- _What this task involves_:
Print the rows below verbatim, starting at the line that contains "Given: Open the" and ending at the line that contains "Looking at the", both lines included. Omit the pictures from the output.

- _Records for the task_:

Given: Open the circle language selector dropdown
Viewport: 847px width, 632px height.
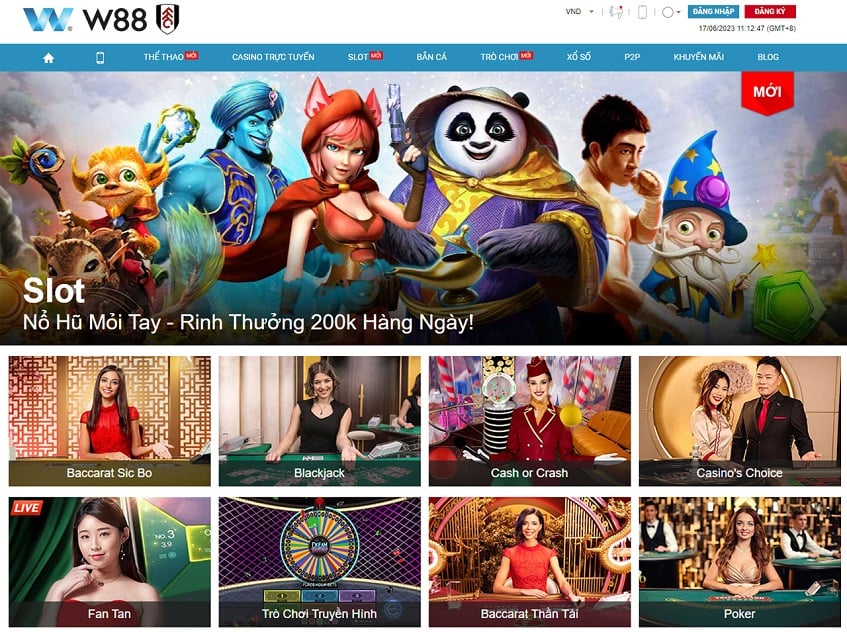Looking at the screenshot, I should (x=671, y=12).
==
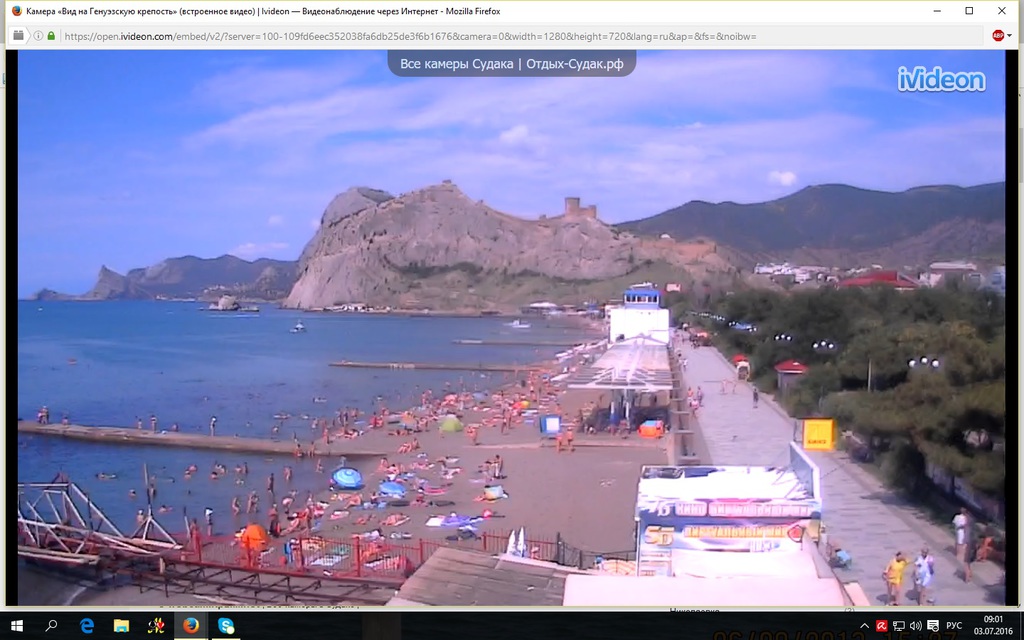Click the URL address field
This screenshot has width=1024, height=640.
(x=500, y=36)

- _Solution for this exercise_:
Given: Open the circle language selector dropdown
Viewport: 847px width, 632px height.
Looking at the screenshot, I should (x=671, y=12).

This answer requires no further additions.